Sometimes you're tested. Sometimes you feel exhausted, worn out, because daily life absorbs you completely. You can't find time to rest, to recover, or even to ask for help. And human fragility is heavy—weighed down by so many things.
My Giorgio and Cristina suffered terribly in the heat, especially her. Problems piled up. There was no relief. By early August we were finished, exhausted. When the day center closed for summer, everything became even harder. I slept little. Night and day blurred together. I ate less. There was only restlessness, complaints, tears.

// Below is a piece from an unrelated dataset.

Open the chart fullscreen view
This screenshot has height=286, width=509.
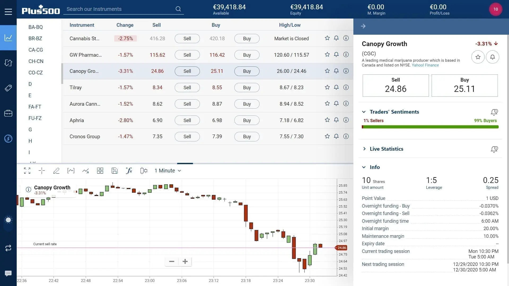click(27, 171)
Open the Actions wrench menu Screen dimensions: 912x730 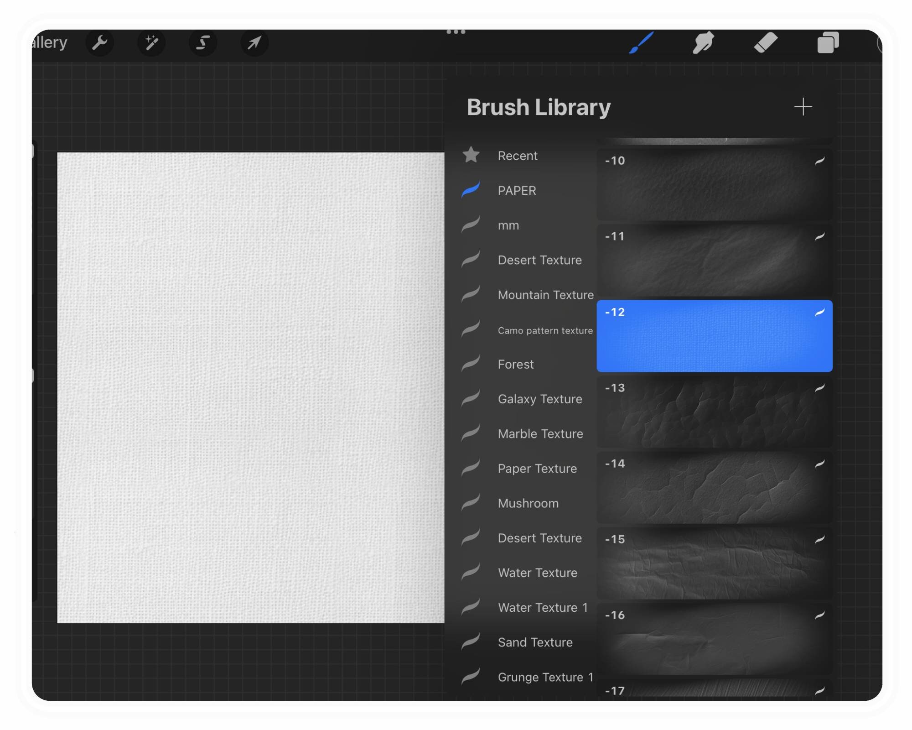(100, 43)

That was our summer.
We took trips to the mountains, searching for cool air, comfort, relief. Sometimes it helped. Often it didn't. We came home more exhausted than we'd left, and I was angrier. What did I want in those days? What was I looking for? I wanted to run away, to stop caring, to say enough. Despite countless attempts to understand, to act, to help, I felt utterly powerless and defenseless against my sister's distress and my brother's despair.
I longed for someone to listen, to understand the weight I carried. I wanted rest. A peaceful night's sleep. An open hand reaching toward me. A reassuring voice. An attentive look that saw us and could answer each person's suffering. I wanted a hand on my shoulder. Someone to say simply, "Be brave," or "Go rest—I'm here."
I wanted to travel and find relief, but I also wanted company, someone to talk to. Instead, no matter what we tried, we stayed isolated—at home, traveling, in the mountains, by the lake. I looked for comfort and for answers: What else could I have done to make those months less heavy? I looked for God in the exhaustion, in the weight and strain of it all. I knocked on doors that wouldn't open. I searched. I searched in vain.
That season has passed now, seems far behind. What remains is silence—a silence shared by the three of us in this house. I prepare for the next winter: the warmth of the wood stove, eyes that close as though trying to recover all those sleepless nights, an almost surreal quiet. Have our batteries died? Can a charger fix that?
As I write, it's nearly 7:30 p.m. I look at Giorgio and Cristina. They're still in their wheelchairs, but they're already asleep—he's been out for a while. Now I move them to bed. Then I almost rush to my own bed to recharge, at least physically. Tomorrow we start again. Yes, tomorrow—if we wake by God's grace, we begin again, whether our batteries are full or not.
The prophet Elijah comes to mind. Exhausted from wandering, from being ignored, threatened with death, he fled into the desert. He found a broom tree, lay beneath it, and fell asleep, completely spent. But the Lord sent an angel who touched him and said, "Rise and eat, for the journey is too long for you." What brings comfort in life's struggle? What recharges us? Tonight, I go to bed with Elijah and wait for an angel's touch.